Intended for healthcare professionals

Rapid response to:

Education And Debate

Measuring inconsistency in meta-analyses

BMJ 2003; 327 doi: (Published 04 September 2003) Cite this as: BMJ 2003;327:557

Rapid Response:

I2 Is Subject to the Same Statistical Power Problems as Cochran's Q

I2 Is Subject to the Same Statistical Power Problems as Cochran’s Q

Tania Huedo-Medina, post-doctoral fellow1,2, Blair T Johnson, professor
of psychology

1Center for Health, Intervention, and Prevention
(CHIP), University of Connecticut, 2006 Hillside Road, Unit 1248, Storrs, CT
06269-1248 USA. 2Correspondence: tania.huedo-medina{at}

In their popular article, Higgins and
colleagues (2003) provided a valuable explanation about the importance of
assessing heterogeneity in overall meta-analytic findings, and how their new
index helps scholars to attain this goal. As these authors review, there are
three general ways to assess heterogeneity in meta-analysis, but each has a
liability for interpretation. First, one can assess the between-studies variance,
τ2, but its values depend on the particular effect size metric
used, along with other factors.
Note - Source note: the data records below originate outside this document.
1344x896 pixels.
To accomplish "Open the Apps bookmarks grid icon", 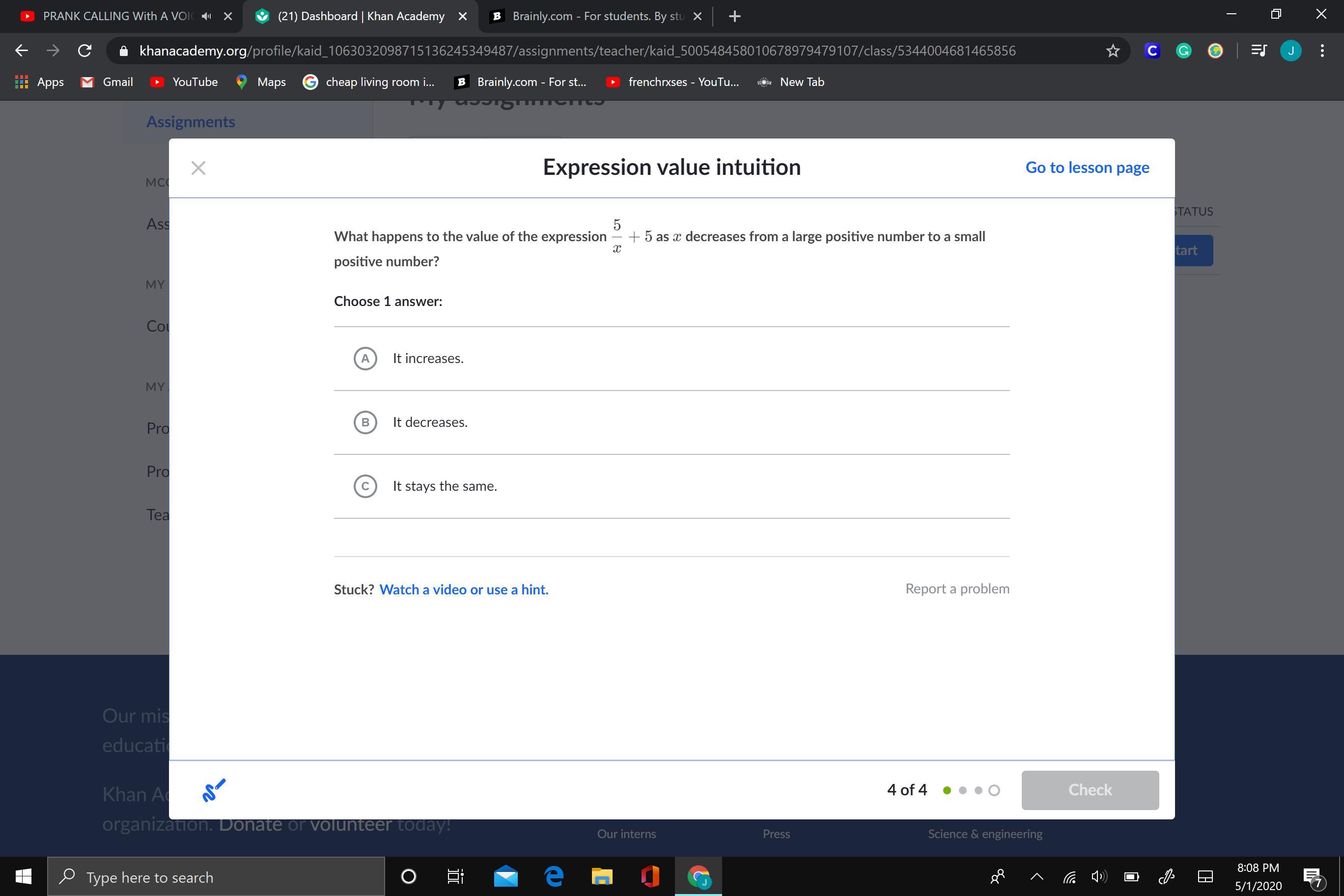I will coord(22,82).
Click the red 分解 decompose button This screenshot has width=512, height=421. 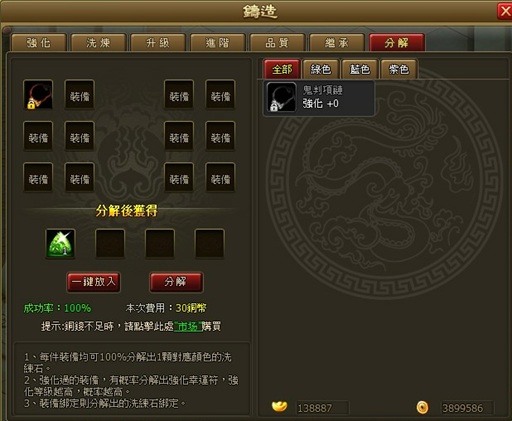tap(176, 282)

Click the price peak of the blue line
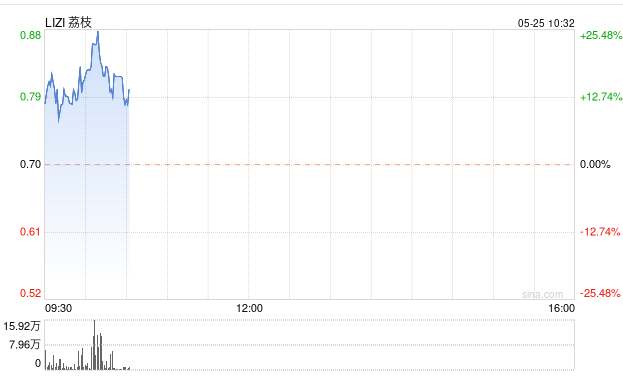pos(98,33)
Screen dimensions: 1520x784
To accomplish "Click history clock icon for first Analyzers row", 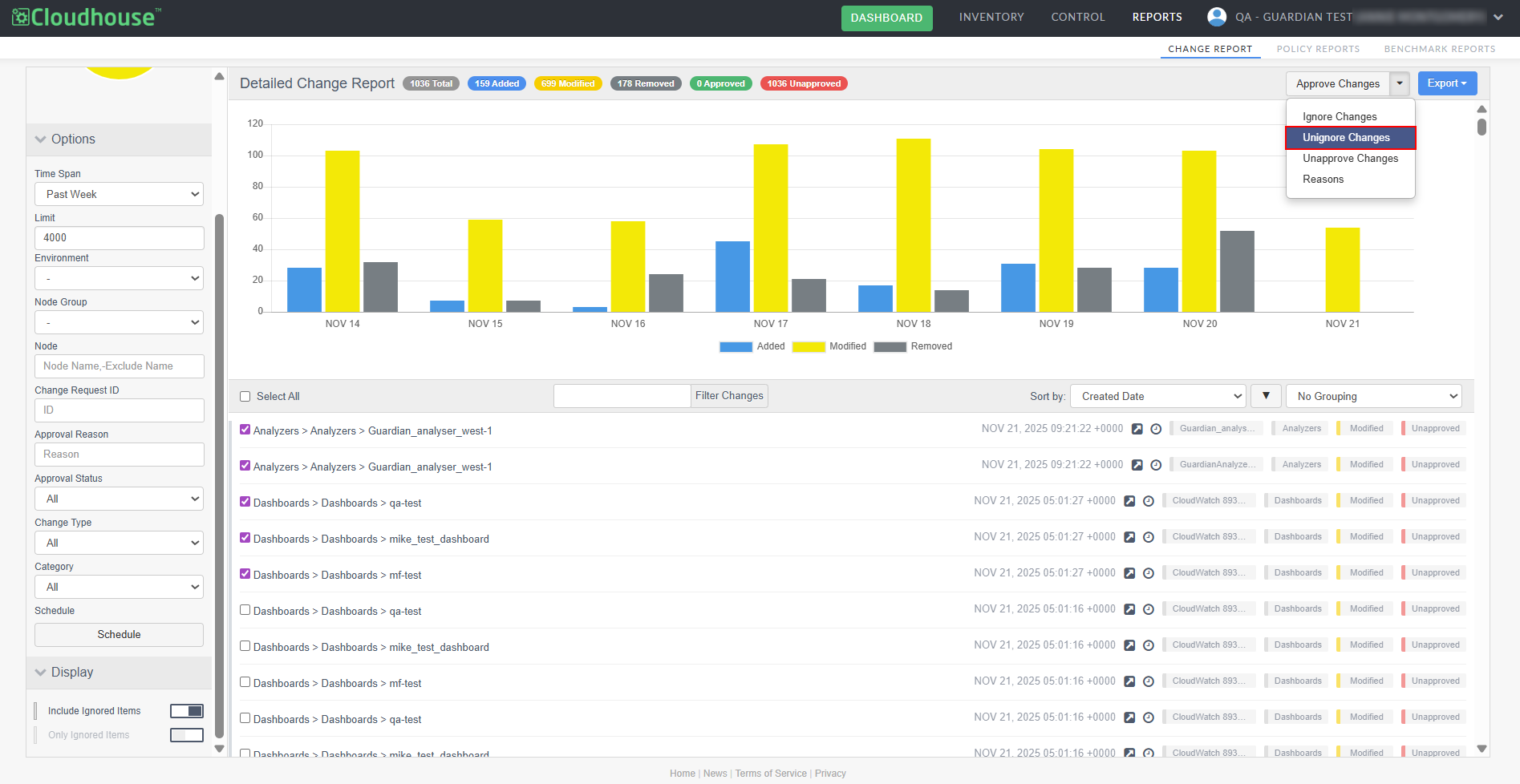I will click(1156, 429).
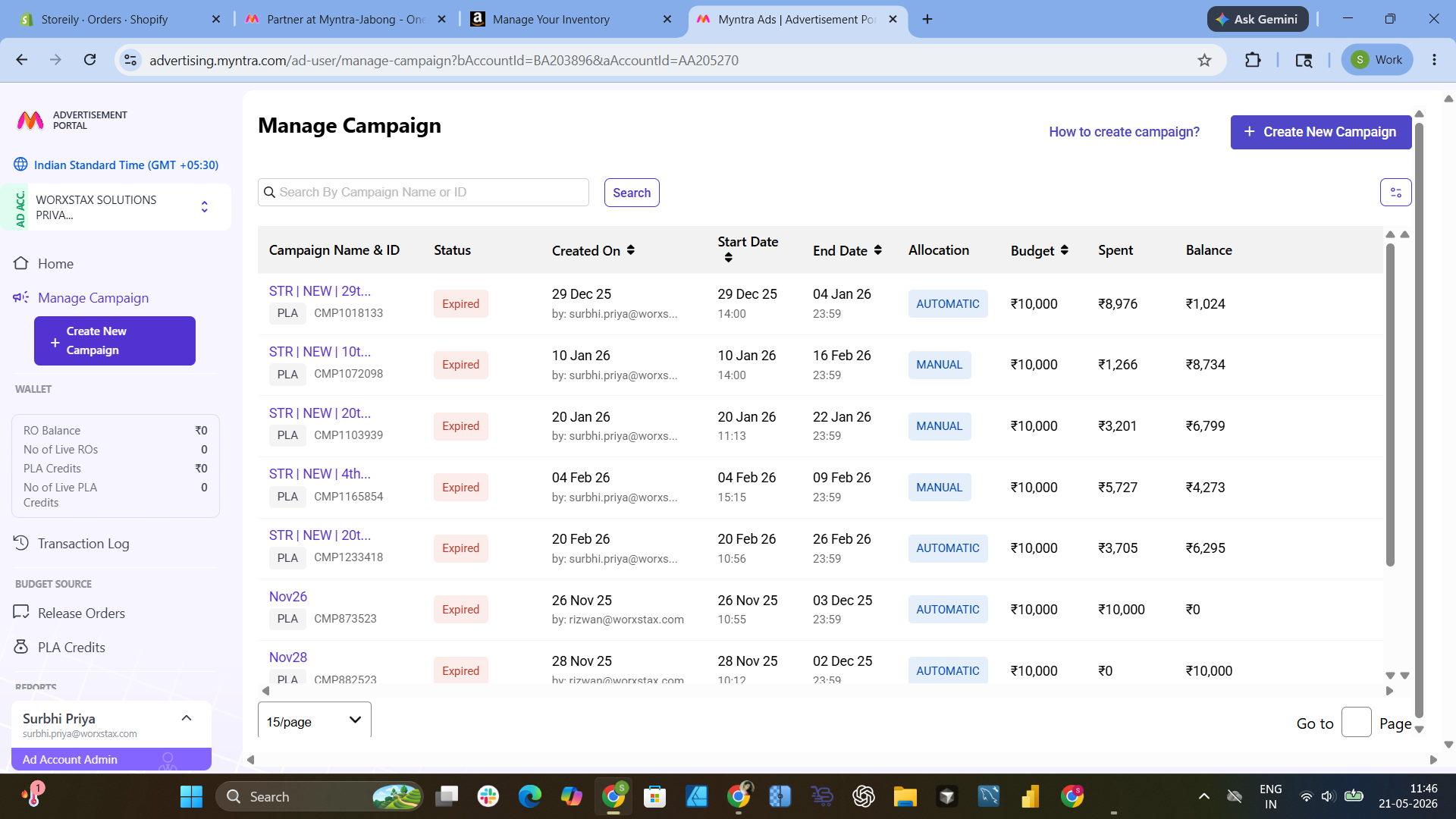Screen dimensions: 1456x819
Task: Open Transaction Log from the sidebar
Action: pyautogui.click(x=83, y=544)
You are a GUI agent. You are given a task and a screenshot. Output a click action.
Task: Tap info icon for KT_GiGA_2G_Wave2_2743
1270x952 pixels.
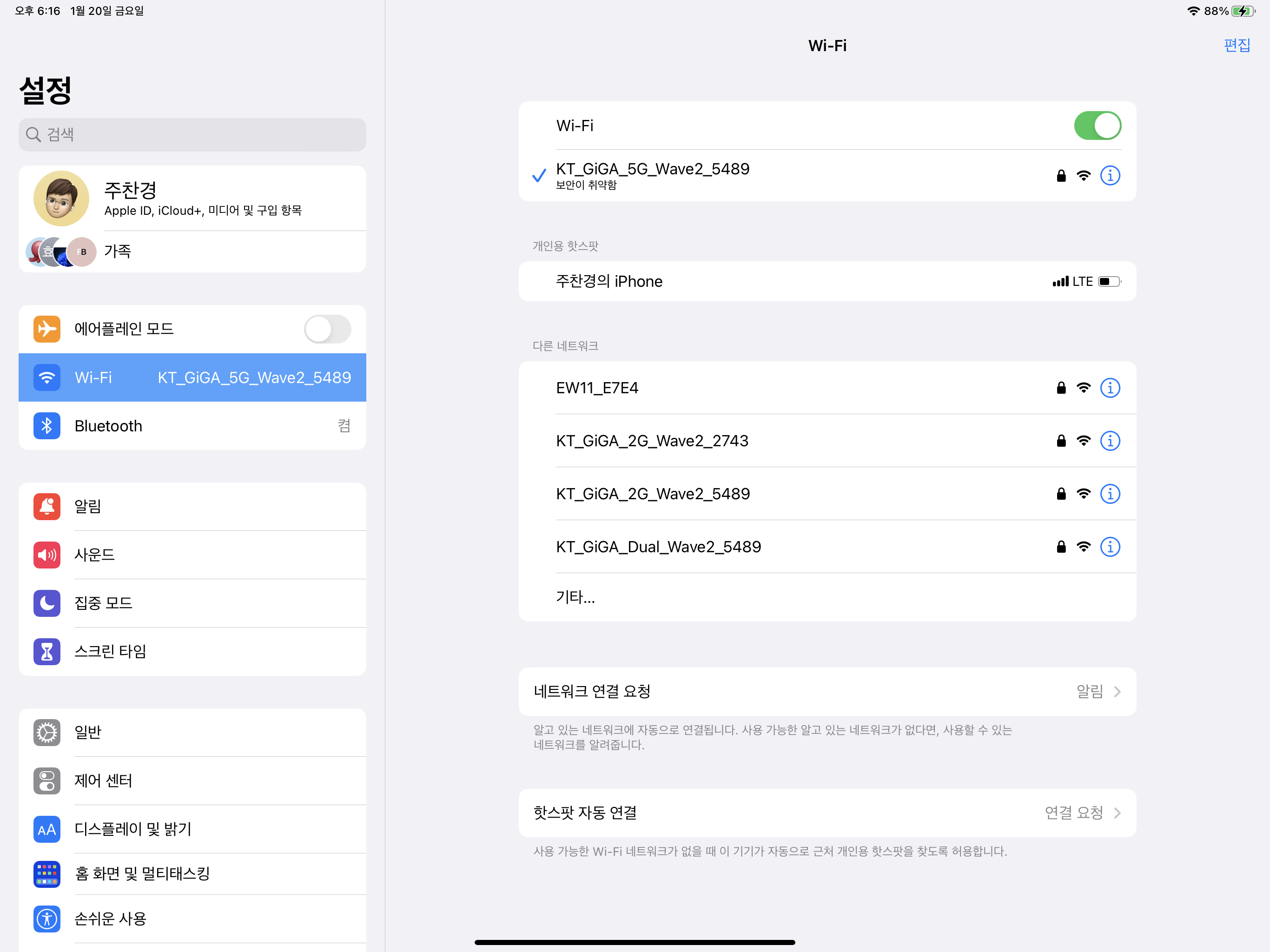pos(1109,441)
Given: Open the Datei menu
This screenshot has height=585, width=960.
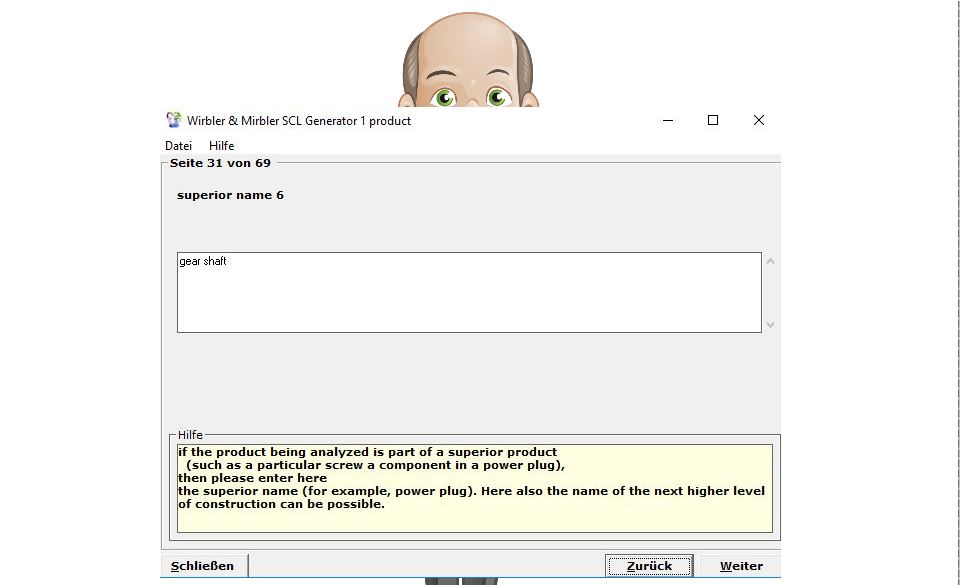Looking at the screenshot, I should [178, 146].

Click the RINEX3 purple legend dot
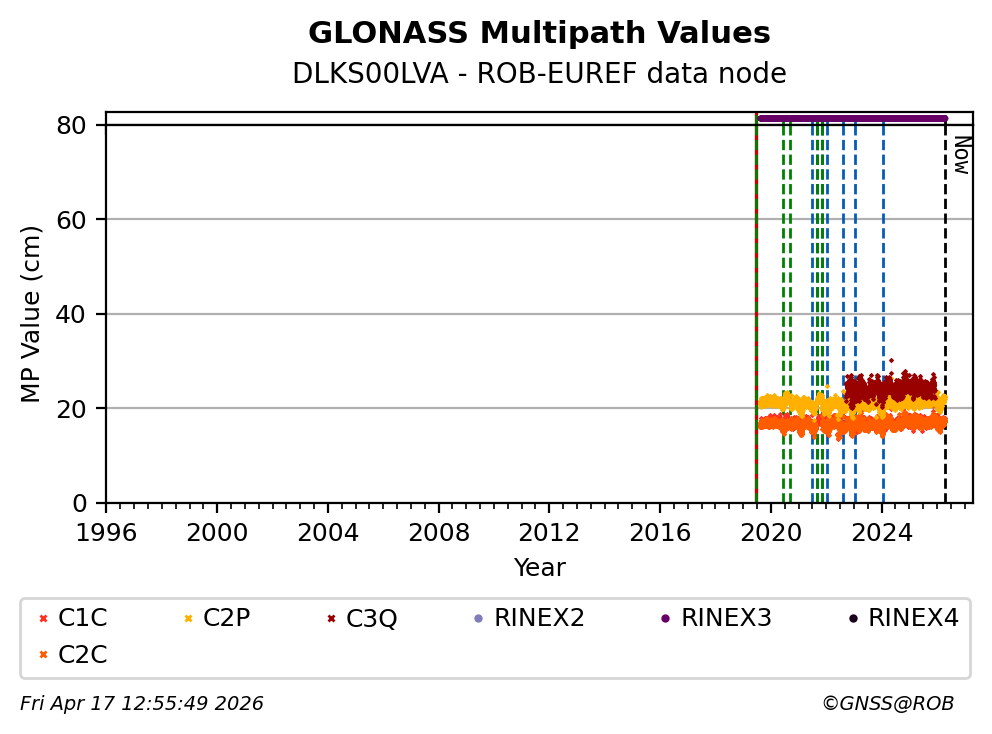tap(665, 619)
The second is Cochran’s Q, which follows a chi-square distribution to make inferences about
the null hypothesis of homogeneity. (It is actually not a test of heterogeneity, as Higgins and colleagues
assert, but of the hypothesis of homogeneity.) The problem with Q is that it has a poor power to detect
the true heterogeneity when the number of studies is small. Because neither of
these first two methods has a standardized scale, they are poorly equipped to
make comparisons of the degree of homogeneity across meta-analyses.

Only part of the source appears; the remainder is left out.